Seated Woman
座婦
by Yasui Sōtarō
- Date:
- 1929
- Medium:
- Oil on canvas
- Source:
- Private collection (Japanese)
Description
Painted in 1929 and reproduced in the standard catalogues of Yasui Sōtarō's work, Seated Woman is one of the immediate antecedents of the great 1930 Portrait of a Woman that won the Imperial Art Academy Prize and confirmed Yasui as the leading portrait painter of late-Taishō and early-Shōwa yōga. The vertical canvas shows a Japanese sitter in a long-sleeved kimono, seated frontally in a high-backed chair, the body composed and the gaze directed slightly aside in the formal mood of the late-1920s commissioned portrait.

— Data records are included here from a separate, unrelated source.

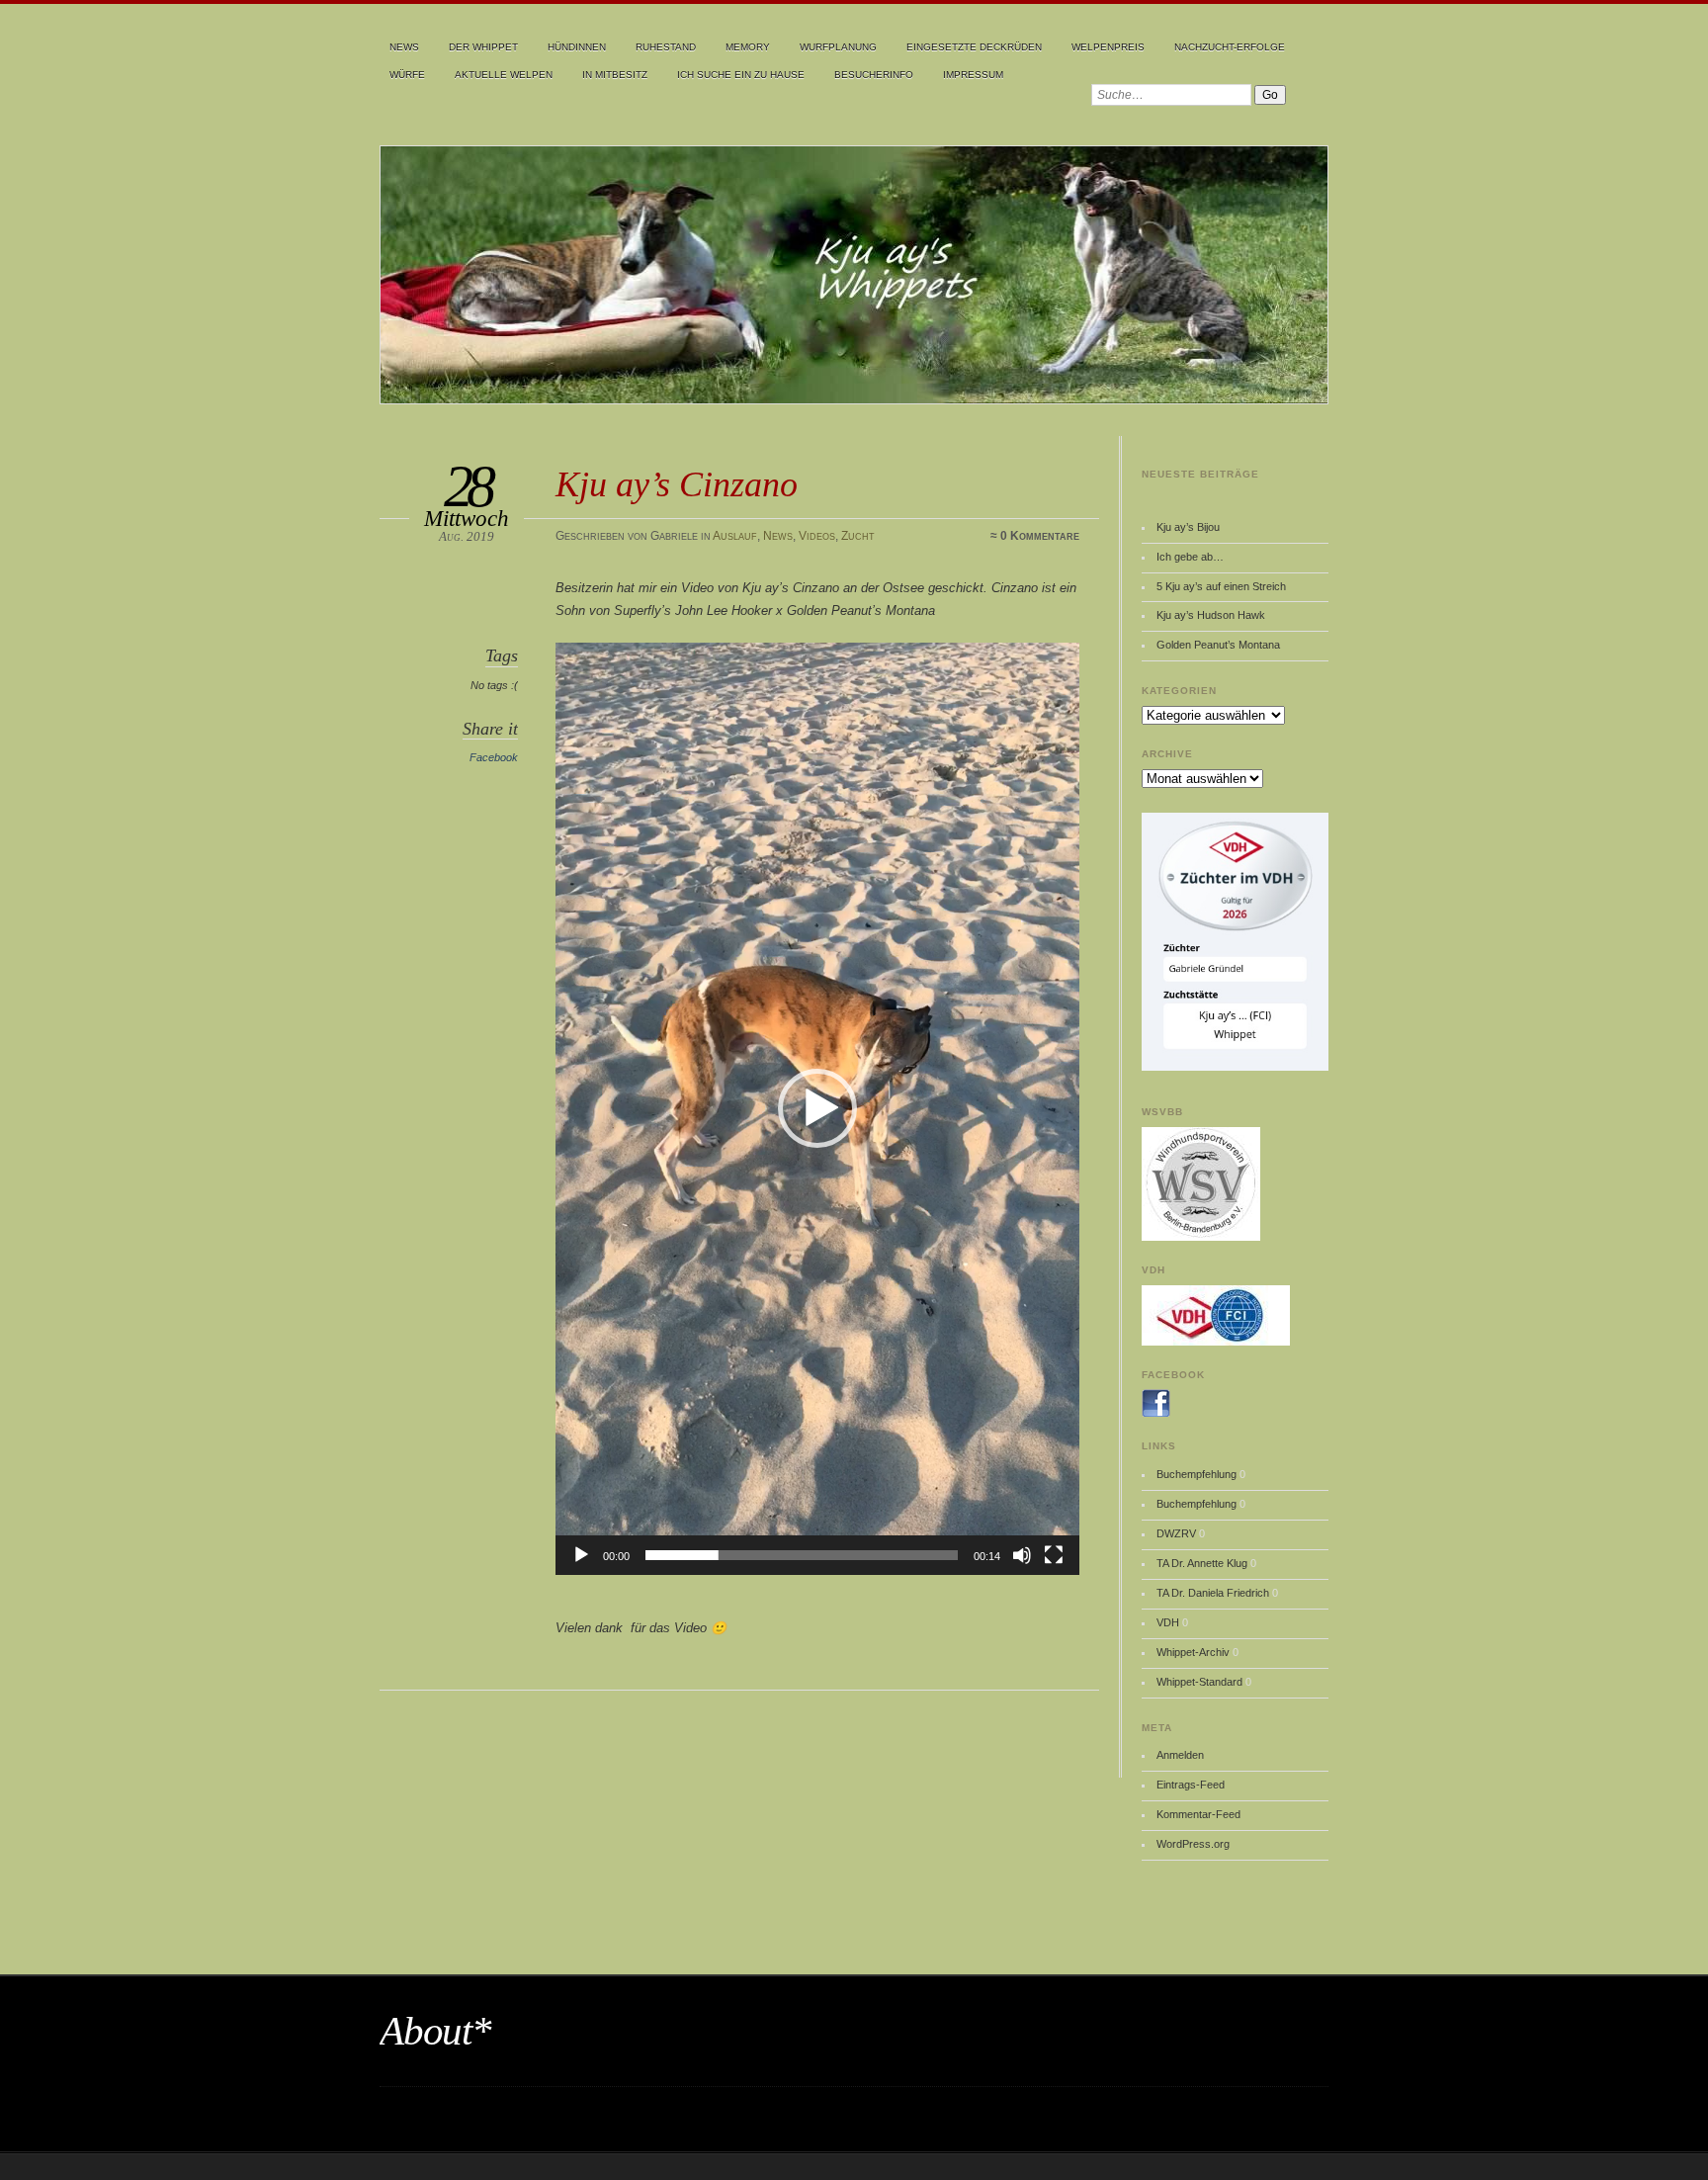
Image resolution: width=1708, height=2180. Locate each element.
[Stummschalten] (1022, 1555)
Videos (817, 536)
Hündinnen (577, 47)
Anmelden (1180, 1755)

The drawing is firm and contoured in the manner Yasui had developed from Cézanne, the modelling reduced to broad constructive planes of dulled green, slate and the warm flesh tones that he had perfected in his Paris years, and the chair, the kimono and the sitter's hands have been brought into a single tightly composed pyramidal mass. The painting documents the moment at which the Paris-trained Cézannist of 1914 began to consolidate the distinctive Yasui-shiki shōzō (Yasui-type portrait) of the 1930s — the type to which the great Portrait of a Woman, Portrait of Tamamushi Sensei and Portrait of Chin-Jung all belong.